╭─ SUPPLIED DATA

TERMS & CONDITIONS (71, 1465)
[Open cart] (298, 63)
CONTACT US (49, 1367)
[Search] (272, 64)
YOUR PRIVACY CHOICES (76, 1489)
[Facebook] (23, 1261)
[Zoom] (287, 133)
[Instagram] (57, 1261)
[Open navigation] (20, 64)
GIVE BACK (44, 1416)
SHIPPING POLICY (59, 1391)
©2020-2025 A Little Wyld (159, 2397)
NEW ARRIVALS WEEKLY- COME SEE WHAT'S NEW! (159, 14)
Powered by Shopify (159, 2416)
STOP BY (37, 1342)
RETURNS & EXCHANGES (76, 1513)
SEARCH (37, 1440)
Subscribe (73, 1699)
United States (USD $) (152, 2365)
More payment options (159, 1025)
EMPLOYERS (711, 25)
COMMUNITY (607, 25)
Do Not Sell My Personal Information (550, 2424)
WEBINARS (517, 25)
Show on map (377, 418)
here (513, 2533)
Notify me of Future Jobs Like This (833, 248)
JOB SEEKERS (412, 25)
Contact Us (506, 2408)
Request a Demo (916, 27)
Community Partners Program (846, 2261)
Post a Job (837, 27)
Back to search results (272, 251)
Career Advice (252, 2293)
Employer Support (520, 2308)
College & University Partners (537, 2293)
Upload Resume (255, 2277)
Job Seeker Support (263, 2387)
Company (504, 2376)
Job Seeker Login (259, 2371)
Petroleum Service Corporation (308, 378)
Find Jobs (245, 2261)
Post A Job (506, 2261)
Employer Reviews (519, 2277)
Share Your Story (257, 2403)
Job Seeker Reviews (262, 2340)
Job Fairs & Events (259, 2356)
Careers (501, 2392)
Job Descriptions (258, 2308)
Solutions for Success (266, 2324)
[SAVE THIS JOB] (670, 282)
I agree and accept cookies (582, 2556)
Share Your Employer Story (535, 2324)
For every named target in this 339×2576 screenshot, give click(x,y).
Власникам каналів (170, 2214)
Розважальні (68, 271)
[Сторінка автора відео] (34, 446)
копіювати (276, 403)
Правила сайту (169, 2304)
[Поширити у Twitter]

╰─

- _PROBLEM STATEMENT_
Set down only the lines above that fall between the line holding "Notify me of Future Jobs Like This (833, 248)" and the line holding "Petroleum Service Corporation (308, 378)", inclusive, keeping each exact.

- _YOUR SOLUTION_
Notify me of Future Jobs Like This (833, 248)
JOB SEEKERS (412, 25)
Contact Us (506, 2408)
Request a Demo (916, 27)
Community Partners Program (846, 2261)
Post a Job (837, 27)
Back to search results (272, 251)
Career Advice (252, 2293)
Employer Support (520, 2308)
College & University Partners (537, 2293)
Upload Resume (255, 2277)
Job Seeker Support (263, 2387)
Company (504, 2376)
Job Seeker Login (259, 2371)
Petroleum Service Corporation (308, 378)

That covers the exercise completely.